Dez dias de ter carimbado o apuramento para a final da Taça dos Campeões Europeus, o Benfica garantiu a conquista do título nacional com uma goleada ao Sp. Covilhã no Estádio da Luz (8-0).
 
Faltava a cereja no topo do bolo: bater o Barcelona, carrasco Real Madrid e favorito para levantar o troféu no Estádio Wankford, em Berna.

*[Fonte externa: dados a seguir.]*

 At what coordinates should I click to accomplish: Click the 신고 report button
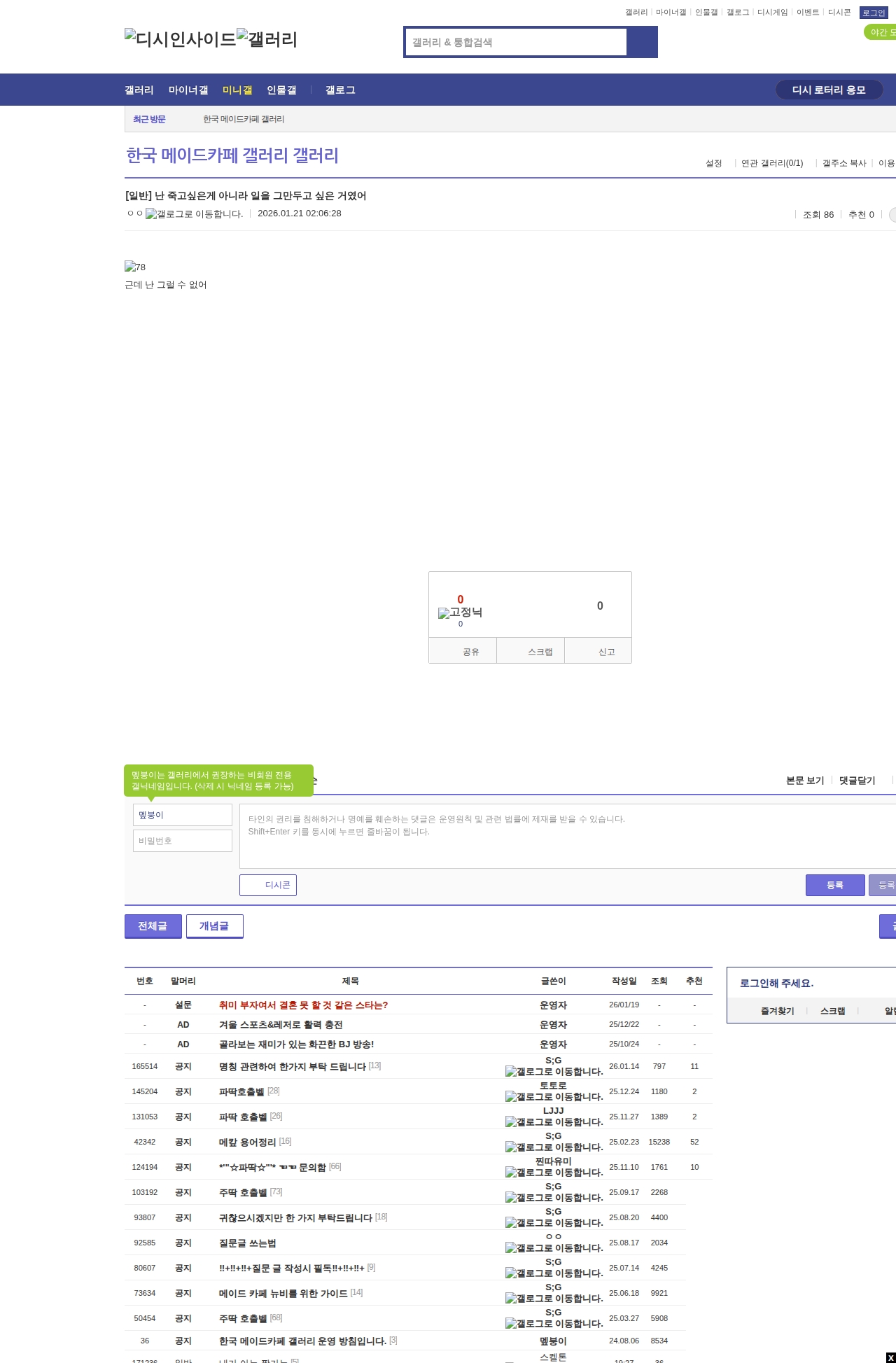click(x=599, y=651)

A 31 de maio de 1961, os catalães com um ataque que integrava o tridente húngaro composto por László Kubala, Sándor Kocsis e Zoltán Czibor e ainda o brasileiro Evaristo e um meio-campo onde pontificava Luis Suárez foram os primeiros a marcar, por Kocsis, de cabeça, na resposta a um cruzamento de Suárez aos 21 minutos.
 
Mas o Benfica não se foi abaixo e aproveitou dois erros do guarda-redes adversário Antoni Ramallets para dar a volta ao resultado. À meia hora, o guardião saiu de forma precipitada para intercetar um cruzamento de Cavém e permitiu que José Águas colocasse a bola na baliza vazia. Um minuto depois, Ramallets marcou autogolo num lance às três tabelas em que ficou a dúvida se a bola havia ultrapassado a linha de baliza – o árbitro suíço Gottfried Dienst considerou que sim. E Mário Coluna, que havia partido o nariz no decorrer da primeira parte, fez o 3-1 através de um remate de pé direito, já no segundo tempo (55’).
 
O Barça reagiu bem e dispôs de várias oportunidades de golo, com Kocsis e Kubala a rematarem ao poste antes de Czibor reduzir para a desvantagem a quinze minutos do fim. O mesmo Czibor também acertou no poste ao cair do pano, imediatamente antes do apito final do árbitro.
 
Seguiram-se festejos eufóricos e uma invasão de campo pacífica por parte dos adeptos do Benfica. O presidente encarnado Vieira de Brito, na altura com 42 anos, sofreu um ataque cardíaco ligeiro. O treinador, Béla Guttmann, que havia sobrevivido ao Holocausto, pôs os olhos nos céus.